Ok, this is just an insight post. Being a college senior and involved in various organizations, stress gets a bit high for me at times. I know that there are a lot of people like me who feel the pinch of the "real world" or suffer from severe cases of senioritus, so really I'm talking to you.
Recently I bombed, and I mean BOMBED a history exam. Why am I putting this information on the web? Because I'm real. I feel like I represent the everyday student, ok, maybe not the everyday student, but the 'dreamer' students. I'm a musician, I eat, drink, and breathe melodies and rhymes, so for me to make it this far in school is a big deal. It's not that I don't value learning, it's just that I've lost my faith in the education system.
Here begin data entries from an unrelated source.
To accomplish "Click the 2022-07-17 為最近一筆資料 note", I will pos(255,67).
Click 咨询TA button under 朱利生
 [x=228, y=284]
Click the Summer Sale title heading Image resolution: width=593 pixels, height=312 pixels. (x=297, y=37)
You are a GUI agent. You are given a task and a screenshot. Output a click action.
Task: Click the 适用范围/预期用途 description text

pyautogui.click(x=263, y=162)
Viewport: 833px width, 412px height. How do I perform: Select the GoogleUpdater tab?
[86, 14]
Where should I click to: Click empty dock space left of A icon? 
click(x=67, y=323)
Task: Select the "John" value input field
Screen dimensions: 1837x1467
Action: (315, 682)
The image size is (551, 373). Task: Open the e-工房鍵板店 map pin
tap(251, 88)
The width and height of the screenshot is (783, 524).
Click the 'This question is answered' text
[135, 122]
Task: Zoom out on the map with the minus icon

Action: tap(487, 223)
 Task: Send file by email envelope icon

A lot of professors will tell you that they don't care about a letter grade; that what matters most to them is that their students learn...damn that sounds like a beautiful theory, too bad it only ends there. I can count on one hand how many professors actually spoke to me as a person who wanted to pass along their knowledge rather than throwing facts at me and leading me to water to see what I've learned, "Hope you know how'da swim b*tch!!" *KICK*
I love learning, I don't do it very often, but picking up a book to learn about something is cool to me. This is only when I have free time, and I'm not worried about what concept my teacher feels is most important. Half of the classes I'm taking will prepare me to be involved in some sort of media outlet, yes, but what stresses me the most is the fact that the best paying jobs are nowhere near my field. These days it's all about engineering...I'm a journalism major, you do the math. I'm not nosey enough to be a journalist. I don't want to ask a whole bunch of random people questions on something I don't care about, I'd rather be behind a microphone slaying a track about why I can't stand a girl, how we as a human race need to get it together, or just how nice I am at rhyming, period. We as a society have strayed from what it means to be happy. I'm tired of people lying to these kids about following their dreams, only to tell them 12 years later that their dreams are stupid/flawed/or unrealistic. I'm only here for a piece of paper that deems me qualified in a field I have little interest for. A columnist, maybe. It's more up my alley, but reporting...not so much. Unless it dealt with music (lol).
So in all kids, follow yourself. If you want to be a comic book writer, cool. If you want to be a dancer, cool. A rapper, well you're going to have to see me, but still, cool (lol). Learn along the way though. it's ok to pick up a book and see how things work or where we come from. Everything you need to be educated is in a library, don't let these nubs tell you anything different. It's a trap. Do better than I have. I'm going to make it, but I'd rather be honing my skills elsewhere. Happiness first people, and I'm out.
I don't hold much stock in the "facts." I guess that's why most of my upper level courses don't have tests. You sink or swim with your writing. You're a strong writer with room for improvement. But you'll notice I make the same comment over and over, which in a way is a good thing because they're easy "mistakes" to correct.
ReplyDeleteSpeaking as a professor who may not have a job next year, I feel your frustration with the field. If you can blend the personal style you introduced in this post with your passion for music, you could be a capable music critic (just don't forget the hyperlinks and embedded video).